Una vendemmia davvero precoce.
Il caldo e la siccità dettano i tempi.
Da sud a nord, i grappoli ormai, sono definiti; i filari danno l’idea di quanto sará importante il raccolto.
In effetti, questa è una dualità che non esiste, perché serve l’una e serve l’altra.
Vendere uva o produrre vino è probabilmente più uno scontro generazionale, che filosofico.
Il pragmatismo delle vecchie generazioni, mentalmente pigre, che monetizzano il raccolto alla vendemmia, sono funzionali ai grandi brand, che necessitano di prodotto, di uva, in alcuni casi di vino.
Regola comune è il basso costo, in barba alla sostenibilità, speculando sul ristoro dei coltivatori.
La nuove leve, invece, genericamente, guardano più lontano. Il mantra della cantina affascina. Fanno i conti per i processi di trasformazione e iniziano ad imbottigliare. Alcuni sono anche capaci di gestire le criticità climatiche e sanitarie. Ma nella maggior parte, l’inesperienza riempie i depositi di bottiglie, che rimangono invendute o nel migliore dei casi, svendute ai “commercianti” e piazzate nella gdo a prezzi imbarazzanti.
Poi, c’è chi ha capito che fare vino è un’impresa. Mentalità da azienda. Agricola solo perché il campo da gioco ha i solchi, va zappato e non calcato.

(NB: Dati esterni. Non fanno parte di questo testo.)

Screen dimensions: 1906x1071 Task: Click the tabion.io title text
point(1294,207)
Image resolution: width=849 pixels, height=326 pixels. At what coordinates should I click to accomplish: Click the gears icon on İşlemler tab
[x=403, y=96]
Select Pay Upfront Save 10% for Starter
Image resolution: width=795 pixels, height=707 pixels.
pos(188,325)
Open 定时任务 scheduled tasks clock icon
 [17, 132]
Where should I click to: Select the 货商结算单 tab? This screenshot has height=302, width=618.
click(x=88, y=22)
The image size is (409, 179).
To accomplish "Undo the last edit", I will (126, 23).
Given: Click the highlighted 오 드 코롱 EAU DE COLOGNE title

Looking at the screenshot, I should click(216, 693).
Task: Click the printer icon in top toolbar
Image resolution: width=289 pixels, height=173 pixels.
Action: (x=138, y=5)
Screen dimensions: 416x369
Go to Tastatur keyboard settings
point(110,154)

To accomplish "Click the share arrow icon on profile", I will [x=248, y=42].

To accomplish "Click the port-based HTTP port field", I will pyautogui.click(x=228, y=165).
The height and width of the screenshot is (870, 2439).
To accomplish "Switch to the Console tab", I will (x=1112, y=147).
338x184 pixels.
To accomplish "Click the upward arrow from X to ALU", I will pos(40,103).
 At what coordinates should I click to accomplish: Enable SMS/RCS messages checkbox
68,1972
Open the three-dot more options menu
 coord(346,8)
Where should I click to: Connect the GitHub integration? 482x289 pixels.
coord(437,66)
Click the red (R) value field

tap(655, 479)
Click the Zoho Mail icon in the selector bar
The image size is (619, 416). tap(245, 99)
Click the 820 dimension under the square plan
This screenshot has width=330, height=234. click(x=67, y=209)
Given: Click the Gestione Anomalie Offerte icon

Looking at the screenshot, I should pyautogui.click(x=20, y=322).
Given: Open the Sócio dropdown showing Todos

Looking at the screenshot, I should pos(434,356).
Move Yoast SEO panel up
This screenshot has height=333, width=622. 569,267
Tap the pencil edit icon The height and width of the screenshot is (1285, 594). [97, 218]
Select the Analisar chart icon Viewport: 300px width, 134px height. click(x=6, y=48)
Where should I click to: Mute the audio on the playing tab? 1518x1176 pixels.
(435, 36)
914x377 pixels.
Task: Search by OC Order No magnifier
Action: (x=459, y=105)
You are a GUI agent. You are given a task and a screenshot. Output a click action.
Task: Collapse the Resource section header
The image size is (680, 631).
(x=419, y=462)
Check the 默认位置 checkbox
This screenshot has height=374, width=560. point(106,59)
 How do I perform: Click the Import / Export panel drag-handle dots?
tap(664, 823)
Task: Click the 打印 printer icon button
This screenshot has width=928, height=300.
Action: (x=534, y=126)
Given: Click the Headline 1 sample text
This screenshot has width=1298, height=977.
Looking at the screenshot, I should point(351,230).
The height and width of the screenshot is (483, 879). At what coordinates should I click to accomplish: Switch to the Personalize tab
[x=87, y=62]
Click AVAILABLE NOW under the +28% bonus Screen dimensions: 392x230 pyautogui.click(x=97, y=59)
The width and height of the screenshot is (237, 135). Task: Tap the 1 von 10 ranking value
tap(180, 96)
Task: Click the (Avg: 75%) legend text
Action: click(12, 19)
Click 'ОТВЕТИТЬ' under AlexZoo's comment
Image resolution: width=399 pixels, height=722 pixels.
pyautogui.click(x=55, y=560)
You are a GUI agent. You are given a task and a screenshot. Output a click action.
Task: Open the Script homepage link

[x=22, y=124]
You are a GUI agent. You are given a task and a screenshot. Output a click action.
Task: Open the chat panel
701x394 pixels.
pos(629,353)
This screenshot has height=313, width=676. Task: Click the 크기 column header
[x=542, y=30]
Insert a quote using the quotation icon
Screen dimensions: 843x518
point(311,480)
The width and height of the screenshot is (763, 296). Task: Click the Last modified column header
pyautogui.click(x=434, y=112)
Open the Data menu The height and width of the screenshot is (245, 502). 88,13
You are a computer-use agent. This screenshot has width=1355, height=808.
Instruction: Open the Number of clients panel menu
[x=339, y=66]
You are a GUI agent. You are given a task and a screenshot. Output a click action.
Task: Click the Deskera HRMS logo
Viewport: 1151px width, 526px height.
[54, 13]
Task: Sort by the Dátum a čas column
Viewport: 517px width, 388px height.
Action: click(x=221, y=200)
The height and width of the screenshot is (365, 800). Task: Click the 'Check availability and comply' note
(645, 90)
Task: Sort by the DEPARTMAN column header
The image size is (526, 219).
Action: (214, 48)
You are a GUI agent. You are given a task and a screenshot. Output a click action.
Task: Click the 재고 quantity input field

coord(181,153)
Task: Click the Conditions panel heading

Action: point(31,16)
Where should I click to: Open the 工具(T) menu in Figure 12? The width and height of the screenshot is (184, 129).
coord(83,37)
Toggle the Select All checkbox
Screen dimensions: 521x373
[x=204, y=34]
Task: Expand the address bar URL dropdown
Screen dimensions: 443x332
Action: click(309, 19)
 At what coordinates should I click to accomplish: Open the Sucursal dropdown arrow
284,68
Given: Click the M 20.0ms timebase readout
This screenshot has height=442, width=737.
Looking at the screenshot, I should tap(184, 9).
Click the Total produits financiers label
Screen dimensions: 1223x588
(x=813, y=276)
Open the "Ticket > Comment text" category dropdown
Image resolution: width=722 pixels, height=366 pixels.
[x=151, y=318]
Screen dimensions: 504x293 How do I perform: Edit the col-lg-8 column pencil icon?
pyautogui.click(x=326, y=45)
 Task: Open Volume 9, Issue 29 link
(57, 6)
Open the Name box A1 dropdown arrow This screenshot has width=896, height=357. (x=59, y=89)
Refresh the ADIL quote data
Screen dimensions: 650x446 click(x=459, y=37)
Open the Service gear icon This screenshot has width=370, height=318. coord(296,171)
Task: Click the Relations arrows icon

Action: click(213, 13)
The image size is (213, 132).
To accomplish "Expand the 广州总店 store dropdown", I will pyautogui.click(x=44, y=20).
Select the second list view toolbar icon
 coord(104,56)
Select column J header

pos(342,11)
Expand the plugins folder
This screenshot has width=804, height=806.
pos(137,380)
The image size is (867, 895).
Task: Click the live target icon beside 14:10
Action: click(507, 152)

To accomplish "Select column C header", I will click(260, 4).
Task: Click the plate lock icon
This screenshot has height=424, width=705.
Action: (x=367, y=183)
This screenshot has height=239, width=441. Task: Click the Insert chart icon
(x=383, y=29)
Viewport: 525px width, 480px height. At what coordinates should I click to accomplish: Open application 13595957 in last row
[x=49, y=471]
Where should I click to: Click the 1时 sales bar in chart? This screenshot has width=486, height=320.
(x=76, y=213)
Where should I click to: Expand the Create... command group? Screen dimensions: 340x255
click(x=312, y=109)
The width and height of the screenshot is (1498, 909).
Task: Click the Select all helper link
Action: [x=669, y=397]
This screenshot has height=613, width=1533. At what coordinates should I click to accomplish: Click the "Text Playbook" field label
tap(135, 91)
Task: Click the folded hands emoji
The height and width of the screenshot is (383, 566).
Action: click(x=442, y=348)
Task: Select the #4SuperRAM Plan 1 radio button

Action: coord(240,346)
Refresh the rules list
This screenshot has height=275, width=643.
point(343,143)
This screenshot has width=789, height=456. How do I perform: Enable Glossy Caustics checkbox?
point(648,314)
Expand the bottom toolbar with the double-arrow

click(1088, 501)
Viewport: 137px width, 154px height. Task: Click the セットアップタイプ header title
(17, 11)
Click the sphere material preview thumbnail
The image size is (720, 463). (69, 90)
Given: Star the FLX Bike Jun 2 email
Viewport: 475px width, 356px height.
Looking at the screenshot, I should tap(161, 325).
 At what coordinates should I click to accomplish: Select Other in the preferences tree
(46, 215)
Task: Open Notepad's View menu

Parametri, inderogabili, da rispettare. Serve un’idea chiara, un progetto, un piano di fattibilità, sostenibile (sia in termini economici che etici), un piano strategico, di comunicazione e di marketing. Agronomo, biologo, enologo, figure chiave. Analisi dei terreni, rispetto del territorio, tecniche di allevamento e di trasformazione e così via.
Poi, con le giuste relazioni, si può pensare a competere.
Per essere più espliciti, si può osare un parallelo con il calcio:
𝐏𝐨𝐜𝐡𝐢𝐬𝐬𝐢𝐦𝐢, solo le eccellenze, giocano in champions e fatturano cifre blu. Grandi vini e grandi enologi sono un binomio ricorrente, abituale.
𝐀𝐥𝐜𝐮𝐧𝐢, quelli che hanno capito come si gioca, si danno da fare nei loro campionati. Standard qualitativo garantito, buona comunicazione, buone strategie di mercato. Portano a casa il risultato, togliendosi anche qualche soddisfazione.
𝐀𝐥𝐭𝐫𝐢, la maggioranza, cercano di emergere, sgomitando, nelle serie inferiori. 𝐃𝐢 𝐪𝐮𝐞𝐬𝐭𝐢, alcuni pagano gli azzardi, ad altri va meglio.
Molto spesso i conti sono a limite.
Gli ottimisti, giustificano il mancato
ricavo, considerandolo un investimento; quelli che il bicchiere lo vedono mezzo vuoto, fanno l’ultimo sorso e tornano a zappare, nell’accezione più “faticosa e pura” del termine.
C’è solo una consapevolezza che muove tutti: 𝒊 𝒄𝒐𝒍𝒕𝒊𝒗𝒂𝒕𝒐𝒓𝒊 𝒅𝒊𝒓𝒆𝒕𝒕𝒊 𝒔𝒐𝒏𝒐 𝒊 𝒗𝒊𝒗𝒂𝒊 𝒆 𝒔𝒐𝒏𝒐 𝒂𝒏𝒄𝒉𝒆 𝒊𝒍 𝒑𝒂𝒍𝒍𝒐𝒏𝒆, s𝒆𝒏𝒛𝒂 𝒏𝒐𝒏 𝒆𝒔𝒊𝒔𝒕𝒆𝒓𝒆𝒃𝒃𝒆 𝒊𝒍 𝒄𝒂𝒍𝒄𝒊𝒐.